Many experts point to one of the biggest American public health issues as the culprit behind early puberty trends: obesity. Childhood obesity rates have more than quadrupled in the past 30 years, with more than one-third of children and adolescents weighing in as overweight or obese. Fat cells produce estrogen, which plays a central role in stimulating breast growth in girls.

The theory that obesity is leading to earlier puberty is supported by the fact that though girls’ breasts may be developing at a much younger age, the age at which they start to menstruate has declined by only about three months within the last few decades. The ovaries control menstruation, signaling that earlier breast development may be occurring because of a different variable. In other words, girls who enter precocious puberty tend to have a longer maturation process, beginning at a younger age.

There are other factors at play, though. Girls at a normal weight have been starting puberty earlier as well, though at a lower rate than their heavier peers, and that leaves researchers with questions. Some have pointed to chemicals known as endocrine disruptors, such as the phthalates used in the production of plastics, as another potential contributor to early puberty. They mimic estrogen and could therefore cause precocious breast growth. Others have said stress during childhood can play a role in prompting puberty as well.

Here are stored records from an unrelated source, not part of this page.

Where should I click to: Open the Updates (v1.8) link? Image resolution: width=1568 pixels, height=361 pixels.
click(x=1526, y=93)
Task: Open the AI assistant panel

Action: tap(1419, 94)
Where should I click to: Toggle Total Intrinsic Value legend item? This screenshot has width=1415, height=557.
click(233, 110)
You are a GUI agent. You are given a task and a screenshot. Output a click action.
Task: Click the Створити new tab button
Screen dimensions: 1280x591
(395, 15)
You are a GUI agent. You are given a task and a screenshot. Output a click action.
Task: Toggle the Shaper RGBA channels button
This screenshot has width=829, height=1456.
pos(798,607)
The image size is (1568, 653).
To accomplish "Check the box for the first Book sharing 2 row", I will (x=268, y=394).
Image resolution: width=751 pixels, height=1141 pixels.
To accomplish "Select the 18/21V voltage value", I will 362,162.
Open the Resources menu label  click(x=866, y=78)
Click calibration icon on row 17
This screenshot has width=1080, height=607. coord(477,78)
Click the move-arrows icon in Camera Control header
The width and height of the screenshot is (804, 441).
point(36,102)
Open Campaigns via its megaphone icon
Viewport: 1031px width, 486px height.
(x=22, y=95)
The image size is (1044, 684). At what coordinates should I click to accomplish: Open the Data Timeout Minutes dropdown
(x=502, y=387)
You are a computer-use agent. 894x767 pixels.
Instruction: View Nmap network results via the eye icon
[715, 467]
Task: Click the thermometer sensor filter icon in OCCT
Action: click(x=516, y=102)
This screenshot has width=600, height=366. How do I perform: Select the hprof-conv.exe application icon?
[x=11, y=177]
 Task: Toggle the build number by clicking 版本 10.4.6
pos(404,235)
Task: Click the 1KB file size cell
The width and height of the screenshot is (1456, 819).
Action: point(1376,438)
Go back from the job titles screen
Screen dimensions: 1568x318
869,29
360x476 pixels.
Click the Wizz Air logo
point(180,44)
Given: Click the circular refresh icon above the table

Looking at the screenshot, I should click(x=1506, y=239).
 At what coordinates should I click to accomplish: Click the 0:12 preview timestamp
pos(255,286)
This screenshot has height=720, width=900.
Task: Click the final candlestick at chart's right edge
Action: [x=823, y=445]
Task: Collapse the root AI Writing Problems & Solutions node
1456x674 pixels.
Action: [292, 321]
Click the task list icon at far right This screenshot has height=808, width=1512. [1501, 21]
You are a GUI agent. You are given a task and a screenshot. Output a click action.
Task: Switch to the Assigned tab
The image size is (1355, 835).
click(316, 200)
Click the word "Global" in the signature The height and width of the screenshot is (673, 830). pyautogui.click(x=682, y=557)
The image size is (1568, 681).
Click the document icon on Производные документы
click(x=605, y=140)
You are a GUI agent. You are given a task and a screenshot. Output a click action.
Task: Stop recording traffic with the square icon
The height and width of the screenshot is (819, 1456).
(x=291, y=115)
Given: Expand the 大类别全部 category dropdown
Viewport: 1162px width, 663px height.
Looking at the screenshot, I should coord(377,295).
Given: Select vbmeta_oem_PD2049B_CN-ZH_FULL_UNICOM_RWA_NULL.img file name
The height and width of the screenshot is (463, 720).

“Girls who grow up in families with a lot of strife or violence in their neighborhood are more likely to develop earlier,” Greenspan said. Her research has suggested that girls who grew up without their biological father were twice as likely to get their period before age 12, according to The Wall Street Journal.

Scientists are even researching prenatal variables. One study found that overweight mothers who developed gestational diabetes while pregnant gave birth to daughters who would start puberty earlier in life, regardless of what the girls themselves weighed.

Regardless of whether its cause is environmental, genetic, biological, or some combination, precocious puberty may be reaching a biological breaking point.

“I don’t know if girls can go through puberty any earlier,” Biro said. “We may be approaching a biological minimum.”